------ READING PASSAGE

I'll elaborate slightly on this idea.

Basically, you would be able to create a map which was essentially a
"link" to an existing map. The actual data would initially be a map
directory containing a single file, which contained the (possibly
qualified) name of another map.

Any access to a file within this directory (e.g. via G__find_file())
would result first in an attempt to locate the file within the
directory itself; if the file didn't exist there, the function would
then attempt to locate the file in the original directory. Creating or
modifying a file would always write the file into the new directory.

[Aside: this implies that we need separate "find file" functions for
read and write.]

Reclass maps would then just be a specific case of the general
mechanism. Any map could contain a reclass table. A typical reclass
map would just consist of a link to the original map and a reclass
table. The reclass table would be a separate file rather than a
special type of cell_hd file; it wouldn't need the name/mapset header,
as this would be in the "link" file.

------------
------ DATA LISTING

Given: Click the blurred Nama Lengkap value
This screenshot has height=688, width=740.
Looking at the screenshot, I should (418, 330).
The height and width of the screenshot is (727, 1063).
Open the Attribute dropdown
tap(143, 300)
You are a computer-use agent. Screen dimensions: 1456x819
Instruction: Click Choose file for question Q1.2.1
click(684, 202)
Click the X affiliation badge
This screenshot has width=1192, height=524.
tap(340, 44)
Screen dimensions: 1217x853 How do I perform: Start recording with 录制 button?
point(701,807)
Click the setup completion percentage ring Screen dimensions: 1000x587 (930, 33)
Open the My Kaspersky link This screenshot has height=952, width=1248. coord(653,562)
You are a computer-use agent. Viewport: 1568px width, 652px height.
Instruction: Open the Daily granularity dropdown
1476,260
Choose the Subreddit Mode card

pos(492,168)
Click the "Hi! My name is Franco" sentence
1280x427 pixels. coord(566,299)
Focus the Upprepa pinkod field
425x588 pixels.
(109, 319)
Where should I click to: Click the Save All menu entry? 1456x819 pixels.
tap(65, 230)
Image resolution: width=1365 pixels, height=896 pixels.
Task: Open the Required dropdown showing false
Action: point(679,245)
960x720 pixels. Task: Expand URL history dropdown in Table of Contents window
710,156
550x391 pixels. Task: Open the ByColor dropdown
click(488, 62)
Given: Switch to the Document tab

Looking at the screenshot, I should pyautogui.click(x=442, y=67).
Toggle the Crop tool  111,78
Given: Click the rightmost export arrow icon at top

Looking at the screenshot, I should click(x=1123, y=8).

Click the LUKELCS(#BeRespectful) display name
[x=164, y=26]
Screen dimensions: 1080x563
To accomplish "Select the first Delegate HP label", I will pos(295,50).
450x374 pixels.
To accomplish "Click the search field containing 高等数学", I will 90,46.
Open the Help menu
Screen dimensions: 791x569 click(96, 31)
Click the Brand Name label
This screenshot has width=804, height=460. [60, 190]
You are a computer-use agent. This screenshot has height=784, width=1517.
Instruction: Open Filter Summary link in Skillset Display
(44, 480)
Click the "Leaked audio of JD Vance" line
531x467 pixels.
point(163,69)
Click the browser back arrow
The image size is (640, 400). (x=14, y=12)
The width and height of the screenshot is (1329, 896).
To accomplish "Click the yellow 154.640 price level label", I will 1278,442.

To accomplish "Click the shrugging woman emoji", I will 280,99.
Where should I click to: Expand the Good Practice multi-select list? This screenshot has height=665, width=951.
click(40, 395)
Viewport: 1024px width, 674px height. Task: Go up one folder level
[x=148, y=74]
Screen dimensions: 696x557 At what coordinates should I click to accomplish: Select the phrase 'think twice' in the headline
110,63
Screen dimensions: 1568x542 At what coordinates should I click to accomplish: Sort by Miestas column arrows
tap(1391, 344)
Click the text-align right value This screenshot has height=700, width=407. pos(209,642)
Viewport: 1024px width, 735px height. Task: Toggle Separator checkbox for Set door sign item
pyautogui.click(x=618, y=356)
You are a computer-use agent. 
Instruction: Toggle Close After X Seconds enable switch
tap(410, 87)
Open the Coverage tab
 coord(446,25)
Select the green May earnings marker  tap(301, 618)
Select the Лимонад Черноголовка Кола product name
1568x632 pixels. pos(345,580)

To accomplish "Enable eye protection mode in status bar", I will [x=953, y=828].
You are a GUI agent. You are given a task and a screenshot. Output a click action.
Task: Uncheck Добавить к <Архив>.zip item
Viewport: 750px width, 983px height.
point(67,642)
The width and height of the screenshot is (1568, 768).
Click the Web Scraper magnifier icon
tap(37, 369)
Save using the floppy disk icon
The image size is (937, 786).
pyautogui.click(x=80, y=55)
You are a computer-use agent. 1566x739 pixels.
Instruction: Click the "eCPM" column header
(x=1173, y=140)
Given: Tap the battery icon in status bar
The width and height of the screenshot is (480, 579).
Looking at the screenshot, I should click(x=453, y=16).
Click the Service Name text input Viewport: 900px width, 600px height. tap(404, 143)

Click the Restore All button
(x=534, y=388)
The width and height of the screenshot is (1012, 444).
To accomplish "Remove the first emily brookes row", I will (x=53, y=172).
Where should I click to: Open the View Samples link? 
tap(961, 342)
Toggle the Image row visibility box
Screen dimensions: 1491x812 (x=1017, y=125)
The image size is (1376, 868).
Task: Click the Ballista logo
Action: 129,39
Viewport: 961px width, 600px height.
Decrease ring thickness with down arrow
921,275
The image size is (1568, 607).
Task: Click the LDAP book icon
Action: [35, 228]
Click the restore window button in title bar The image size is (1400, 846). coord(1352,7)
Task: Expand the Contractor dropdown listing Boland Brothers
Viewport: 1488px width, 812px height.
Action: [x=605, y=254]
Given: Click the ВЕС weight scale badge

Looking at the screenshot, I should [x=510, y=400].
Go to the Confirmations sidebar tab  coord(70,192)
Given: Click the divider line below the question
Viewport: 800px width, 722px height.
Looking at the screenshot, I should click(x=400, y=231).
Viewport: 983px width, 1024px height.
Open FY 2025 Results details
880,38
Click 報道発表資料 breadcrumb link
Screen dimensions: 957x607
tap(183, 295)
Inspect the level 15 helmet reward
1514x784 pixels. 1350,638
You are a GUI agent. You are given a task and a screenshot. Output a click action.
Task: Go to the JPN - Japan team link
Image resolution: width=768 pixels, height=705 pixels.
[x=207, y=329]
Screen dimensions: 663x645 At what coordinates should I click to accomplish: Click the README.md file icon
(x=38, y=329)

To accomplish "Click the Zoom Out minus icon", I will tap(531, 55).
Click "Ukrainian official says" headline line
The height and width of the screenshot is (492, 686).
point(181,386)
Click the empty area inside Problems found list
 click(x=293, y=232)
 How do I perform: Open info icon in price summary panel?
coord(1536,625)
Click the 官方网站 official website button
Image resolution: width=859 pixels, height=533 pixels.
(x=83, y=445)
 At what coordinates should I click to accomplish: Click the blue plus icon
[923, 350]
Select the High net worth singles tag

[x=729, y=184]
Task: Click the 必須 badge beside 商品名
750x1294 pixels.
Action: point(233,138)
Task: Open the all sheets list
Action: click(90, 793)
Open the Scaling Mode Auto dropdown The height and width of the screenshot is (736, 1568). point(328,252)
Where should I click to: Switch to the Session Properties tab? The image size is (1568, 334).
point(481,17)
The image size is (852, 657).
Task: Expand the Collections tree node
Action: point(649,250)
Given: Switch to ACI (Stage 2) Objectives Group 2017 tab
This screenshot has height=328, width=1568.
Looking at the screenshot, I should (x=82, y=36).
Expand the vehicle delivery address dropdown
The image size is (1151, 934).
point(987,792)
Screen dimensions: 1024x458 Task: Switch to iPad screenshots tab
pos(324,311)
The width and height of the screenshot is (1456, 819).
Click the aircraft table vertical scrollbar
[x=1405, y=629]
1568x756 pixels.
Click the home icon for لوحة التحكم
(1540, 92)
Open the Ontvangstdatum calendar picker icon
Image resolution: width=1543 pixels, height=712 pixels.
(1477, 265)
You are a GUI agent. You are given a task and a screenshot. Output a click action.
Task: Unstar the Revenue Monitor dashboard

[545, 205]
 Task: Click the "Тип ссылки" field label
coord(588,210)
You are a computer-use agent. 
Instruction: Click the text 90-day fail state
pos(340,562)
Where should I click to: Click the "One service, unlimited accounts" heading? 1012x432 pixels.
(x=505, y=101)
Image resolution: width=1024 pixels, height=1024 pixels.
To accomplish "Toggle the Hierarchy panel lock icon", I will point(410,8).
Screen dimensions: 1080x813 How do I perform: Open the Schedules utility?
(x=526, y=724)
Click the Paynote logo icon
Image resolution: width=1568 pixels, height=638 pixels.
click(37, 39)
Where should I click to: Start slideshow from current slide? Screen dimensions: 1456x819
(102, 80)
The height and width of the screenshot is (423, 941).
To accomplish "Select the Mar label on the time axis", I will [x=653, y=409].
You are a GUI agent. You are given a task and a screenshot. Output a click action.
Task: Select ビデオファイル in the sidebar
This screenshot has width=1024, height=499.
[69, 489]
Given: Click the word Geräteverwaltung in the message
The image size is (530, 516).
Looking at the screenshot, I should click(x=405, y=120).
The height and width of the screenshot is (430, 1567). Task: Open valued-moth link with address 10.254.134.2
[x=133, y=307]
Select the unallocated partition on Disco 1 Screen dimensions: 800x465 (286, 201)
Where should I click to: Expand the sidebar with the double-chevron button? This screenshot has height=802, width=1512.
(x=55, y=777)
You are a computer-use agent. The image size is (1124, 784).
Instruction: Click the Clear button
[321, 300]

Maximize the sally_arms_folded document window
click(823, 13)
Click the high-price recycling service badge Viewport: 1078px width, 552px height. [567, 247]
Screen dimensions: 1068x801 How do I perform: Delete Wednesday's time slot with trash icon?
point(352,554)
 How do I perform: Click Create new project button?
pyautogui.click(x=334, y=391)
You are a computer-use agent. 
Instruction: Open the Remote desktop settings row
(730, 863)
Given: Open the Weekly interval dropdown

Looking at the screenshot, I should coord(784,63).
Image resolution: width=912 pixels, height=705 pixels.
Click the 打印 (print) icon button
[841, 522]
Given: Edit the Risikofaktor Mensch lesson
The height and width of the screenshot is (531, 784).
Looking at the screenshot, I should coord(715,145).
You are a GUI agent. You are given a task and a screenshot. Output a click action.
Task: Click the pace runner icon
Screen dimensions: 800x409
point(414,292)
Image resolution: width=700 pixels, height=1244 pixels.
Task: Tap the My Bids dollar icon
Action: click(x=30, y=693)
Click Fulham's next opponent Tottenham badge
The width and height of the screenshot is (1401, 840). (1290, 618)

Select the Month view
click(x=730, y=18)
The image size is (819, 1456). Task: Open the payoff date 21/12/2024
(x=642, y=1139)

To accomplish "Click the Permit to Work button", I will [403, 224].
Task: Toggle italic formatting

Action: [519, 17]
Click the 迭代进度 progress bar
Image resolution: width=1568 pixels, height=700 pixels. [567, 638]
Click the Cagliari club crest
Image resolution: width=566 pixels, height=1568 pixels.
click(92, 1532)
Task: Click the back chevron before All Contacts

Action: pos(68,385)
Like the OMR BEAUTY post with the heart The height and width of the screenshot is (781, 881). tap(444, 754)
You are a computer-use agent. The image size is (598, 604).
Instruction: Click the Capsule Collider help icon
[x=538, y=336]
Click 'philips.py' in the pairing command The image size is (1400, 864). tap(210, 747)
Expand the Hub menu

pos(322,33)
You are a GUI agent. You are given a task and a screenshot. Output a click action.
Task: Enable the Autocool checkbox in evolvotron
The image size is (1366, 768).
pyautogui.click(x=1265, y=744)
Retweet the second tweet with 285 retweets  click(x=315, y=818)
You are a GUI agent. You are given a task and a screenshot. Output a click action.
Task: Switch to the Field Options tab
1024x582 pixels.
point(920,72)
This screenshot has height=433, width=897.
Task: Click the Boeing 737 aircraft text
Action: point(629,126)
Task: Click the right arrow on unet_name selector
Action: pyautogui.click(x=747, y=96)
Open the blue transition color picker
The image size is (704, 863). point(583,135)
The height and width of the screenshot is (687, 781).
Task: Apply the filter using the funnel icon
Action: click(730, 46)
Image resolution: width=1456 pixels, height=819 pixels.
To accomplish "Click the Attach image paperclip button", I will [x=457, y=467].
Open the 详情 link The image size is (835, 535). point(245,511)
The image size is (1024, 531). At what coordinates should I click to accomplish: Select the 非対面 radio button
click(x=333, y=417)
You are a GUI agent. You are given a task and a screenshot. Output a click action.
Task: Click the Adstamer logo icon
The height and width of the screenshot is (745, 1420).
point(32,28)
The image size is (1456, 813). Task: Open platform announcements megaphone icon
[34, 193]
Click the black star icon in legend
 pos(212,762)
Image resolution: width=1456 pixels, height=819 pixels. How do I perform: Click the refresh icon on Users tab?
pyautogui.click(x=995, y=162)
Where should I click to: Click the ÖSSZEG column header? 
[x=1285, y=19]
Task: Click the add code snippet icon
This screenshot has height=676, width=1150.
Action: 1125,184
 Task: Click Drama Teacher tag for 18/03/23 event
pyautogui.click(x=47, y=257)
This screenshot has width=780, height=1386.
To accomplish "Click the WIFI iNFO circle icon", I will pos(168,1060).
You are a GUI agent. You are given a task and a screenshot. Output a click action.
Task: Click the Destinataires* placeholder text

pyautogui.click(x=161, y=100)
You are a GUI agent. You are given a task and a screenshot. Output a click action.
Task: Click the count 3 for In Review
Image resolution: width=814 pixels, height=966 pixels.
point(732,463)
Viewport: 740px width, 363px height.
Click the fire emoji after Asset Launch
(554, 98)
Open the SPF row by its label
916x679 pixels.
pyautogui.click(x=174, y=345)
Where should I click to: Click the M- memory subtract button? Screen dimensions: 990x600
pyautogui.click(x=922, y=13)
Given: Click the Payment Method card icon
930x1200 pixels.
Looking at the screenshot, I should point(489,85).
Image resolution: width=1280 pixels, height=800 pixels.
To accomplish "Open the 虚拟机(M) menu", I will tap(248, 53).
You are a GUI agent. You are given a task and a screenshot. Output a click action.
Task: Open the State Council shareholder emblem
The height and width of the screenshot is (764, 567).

------------

* [WRITTEN TASKS]
1) According to the map-linking proposal, where would a file always be written when it is created or modified?
2) Reproduce the part of the map-linking proposal that starts at "Basically, you would" and ends at "of another map.".
3) Extend the map-linking proposal from the point where it stops.

* [RESPONSES IN ORDER]
1) Into the new directory.

2)
Basically, you would be able to create a map which was essentially a
"link" to an existing map. The actual data would initially be a map
directory containing a single file, which contained the (possibly
qualified) name of another map.

3)
A map could be "recoloured" by creating a linked map with only a
"colr" file. Similarly, a map could be "relabelled" by creating a
linked map with only a "cats" file.

> Hoping for a fruitful discussion,

I hope so. IMHO, GRASS' future viability entirely depends upon the
amount of effort people are willing to expend upon core design issues. 
That will determine whether GRASS is a coherent package or a few
hundred disparate programs dumped into a directory.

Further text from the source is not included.